Correct Answer & Explanation

. Calcaneofibular ligament (CFL)


Explanation

The calcaneofibular ligament (CFL) is taut in dorsiflexion, which makes this the optimal position to assess its integrity using the talar tilt test. The ATFL is taut in plantarflexion and resists anterior translation. The PTFL resists posterior translation. The deltoid ligament is on the medial side, and the AITFL is part of the syndesmosis.

Question 158

Topic: Ankle Trauma & Sports

What is the typical timeframe for initiating protected weight-bearing after a modified Brostrom-Gould procedure?

. Immediately post-op with full weight-bearing.
. Non-weight-bearing for 6 weeks, then gradual progression.
. Partial weight-bearing in a boot or brace after 2 weeks.
. Full weight-bearing after 3 months.
. Non-weight-bearing for 3 months.

Correct Answer & Explanation

. Partial weight-bearing in a boot or brace after 2 weeks.


Explanation

After a modified Brostrom-Gould procedure, protected weight-bearing typically begins after 2 weeks in a walking boot or brace, often progressing to full weight-bearing by 4-6 weeks, depending on surgeon preference and patient progress. Immediate full weight-bearing is generally avoided to protect the repair. Non-weight-bearing for 6 weeks or 3 months is too conservative for most primary repairs, and full weight-bearing at 3 months is usually when more advanced activities are initiated.

Question 159

Topic: Ankle Trauma & Sports

Which of the following patient populations is generally NOT considered a good candidate for primary lateral ankle ligament repair (e.g., modified Brostrom procedure)?

. Young, high-demand athlete with recurrent instability.
. Patient with chronic instability, no significant generalized laxity, and good tissue quality.
. Patient with significant generalized ligamentous laxity and poor quality local tissues.
. Patient who has failed 6 months of comprehensive physiotherapy.
. Patient with isolated ATFL and CFL insufficiency.

Correct Answer & Explanation

. Patient with significant generalized ligamentous laxity and poor quality local tissues.


Explanation

Patients with significant generalized ligamentous laxity (e.g., high Beighton score) and poor quality local tissues are generally not good candidates for primary repair (like modified Brostrom). In these cases, the native tissues are often too attenuated or inherently weak to provide long-lasting stability, leading to a higher failure rate.
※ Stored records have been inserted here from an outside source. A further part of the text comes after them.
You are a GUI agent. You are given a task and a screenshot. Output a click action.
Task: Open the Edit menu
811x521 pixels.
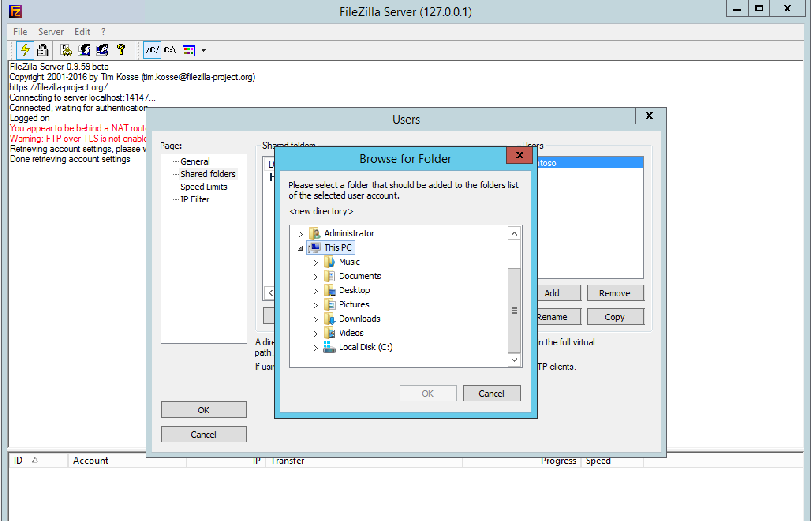(x=82, y=32)
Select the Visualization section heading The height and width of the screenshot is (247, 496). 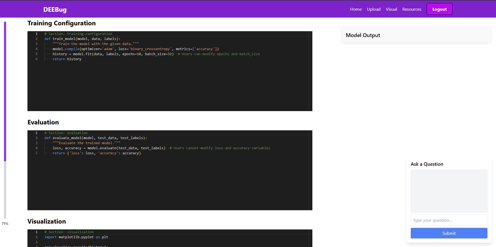pos(46,221)
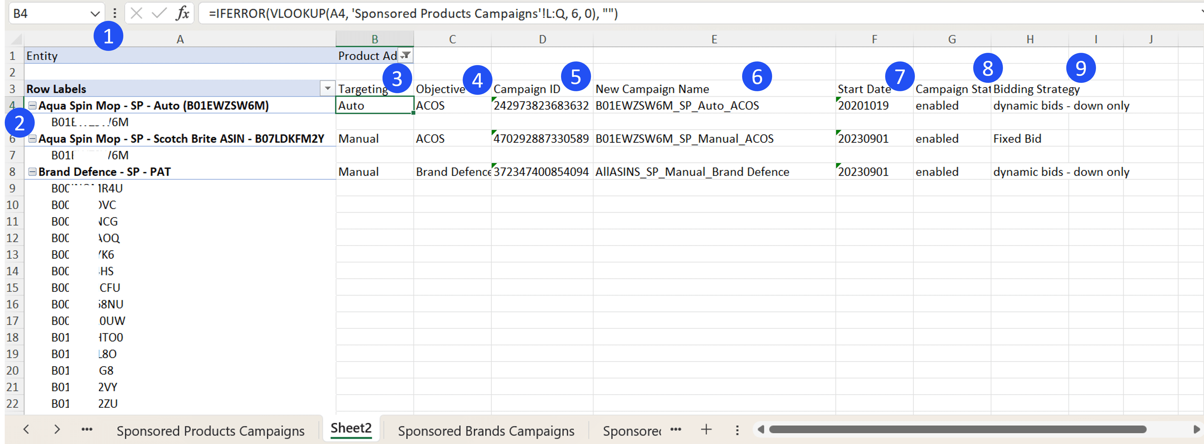
Task: Click the add new sheet plus icon
Action: click(706, 429)
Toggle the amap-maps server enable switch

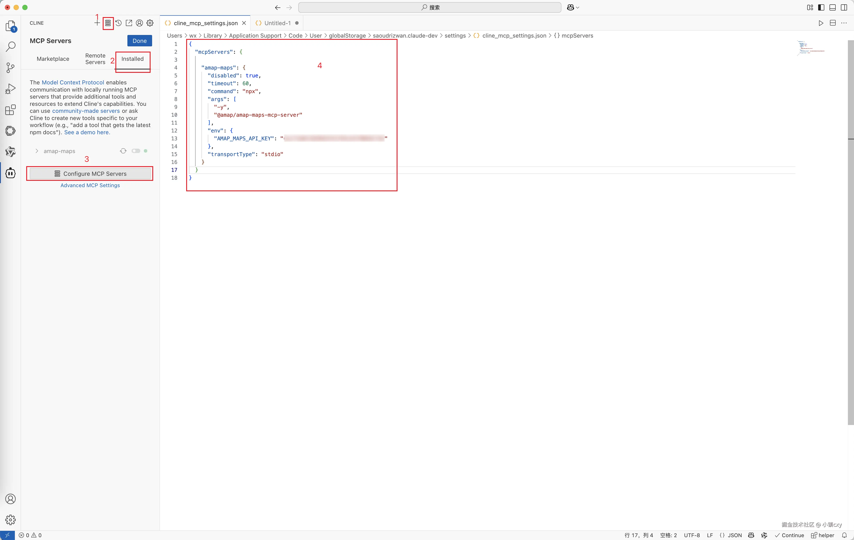click(136, 151)
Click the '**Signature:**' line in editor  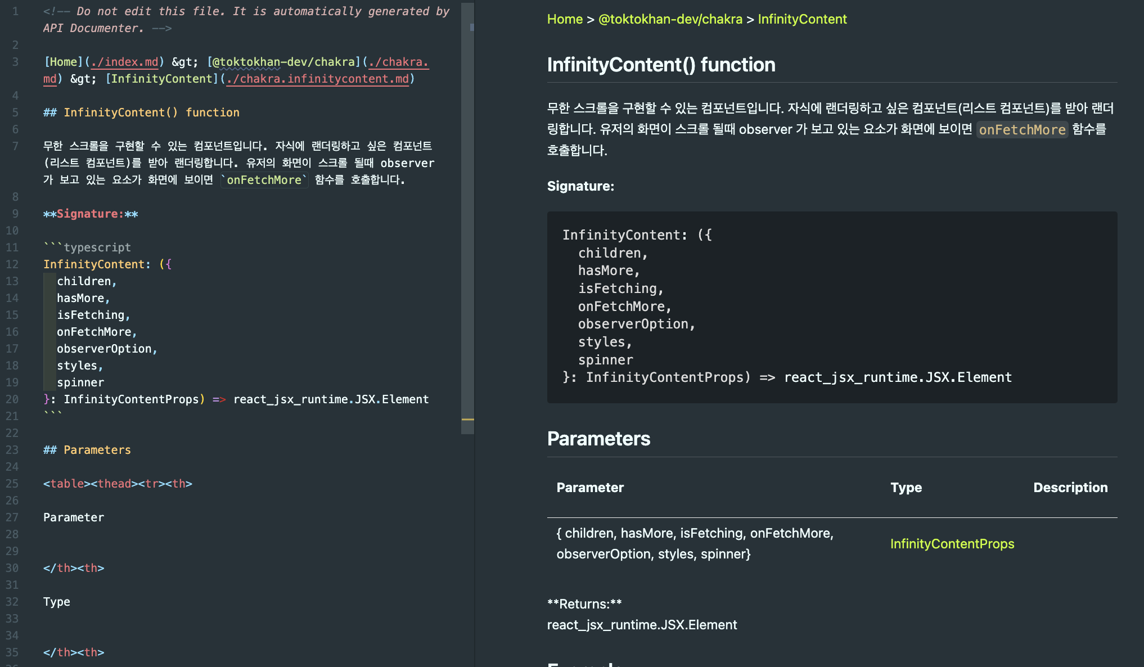pos(91,214)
For such patients, an anatomical reconstruction using an autograft or allograft is often a more appropriate choice. Other listed groups are generally good candidates for primary repair if indicated.

Question 160

Topic: Ankle Trauma & Sports

Which examination technique involves stabilizing the distal tibia with one hand and inverting the hindfoot with the other, primarily to assess the integrity of the CFL?

. Anterior drawer test
. Talar tilt test (inversion stress)
. External rotation stress test
. Squeeze test
. Kleiger test

Correct Answer & Explanation

. Talar tilt test (inversion stress)


Explanation

The talar tilt test, specifically applying an inversion stress with the ankle in neutral or slight dorsiflexion, primarily assesses the integrity of the calcaneofibular ligament (CFL). Increased talar tilt compared to the contralateral side suggests CFL insufficiency. The anterior drawer test assesses the ATFL. External rotation and squeeze tests are for syndesmotic injuries, and Kleiger test is also for syndesmotic and deltoid ligament integrity.